Mas concordamos que ele era uma ótima pessoa, um ótimo caráter, grandes virtudes e comentei:

- “Braga, vamos indo que eu nem quero encontrar o Garcez neste momento, vamos...”. 

Acabamos nos amarrando na “Assistência Jurídica” até que Garcez retornou e deu um leve cutucão nas costas de Braga que estava de costas junto à porta. Depois, Garcez deixou transparecer um sorriso de quem fez uma arte ao surpreender alguém.  Garcez pareceu surpreso com a minha saída e fez um pedido, como se eu não fosse mais voltar:

- “Felipe, tu já vais mesmo? Eu posso te telefonar se precisar de alguma coisa?”

Respondi, quase que já com um pé para fora da sala:

- “Mas claro Garcez, se tu não contares comigo com quem vais contar?” 

Garcez deu a impressão que respirou um pouco mais aliviado. Já descendo às escadas recordei o que tinha dito para ele no início da tarde: “Garcez, não te estressa. Vai devagar. Tu és uma pessoa muito competente. Poucas pessoas têm o teu conhecimento, a tua capacidade. Acredita mais no teu potencial!”

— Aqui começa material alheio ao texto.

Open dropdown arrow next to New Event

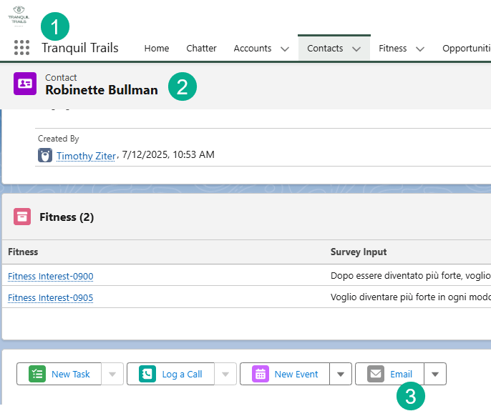click(x=341, y=374)
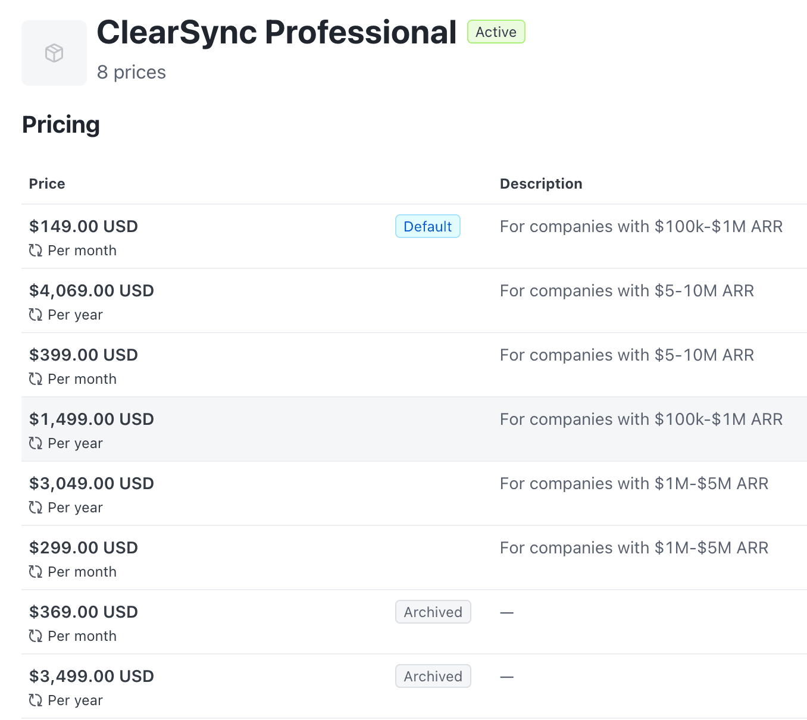The image size is (807, 720).
Task: Click the recurring icon beside $4,069.00 per year
Action: coord(35,315)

O que eu disse para ele era real, tudo o que eu tinha dito. De resto, meus pensamentos ficaram na conversa com o aceso e irrequieto Delegado Braga.  Fiquei satisfeito por saber que Dirceu Silveira não iria deixar a Chefia de Polícia. Lembrei também que havia comentado com Garcez que apesar de tudo Dirceu até aquele momento não havia perseguido ninguém e isso já contava muito e fazia toda a diferença.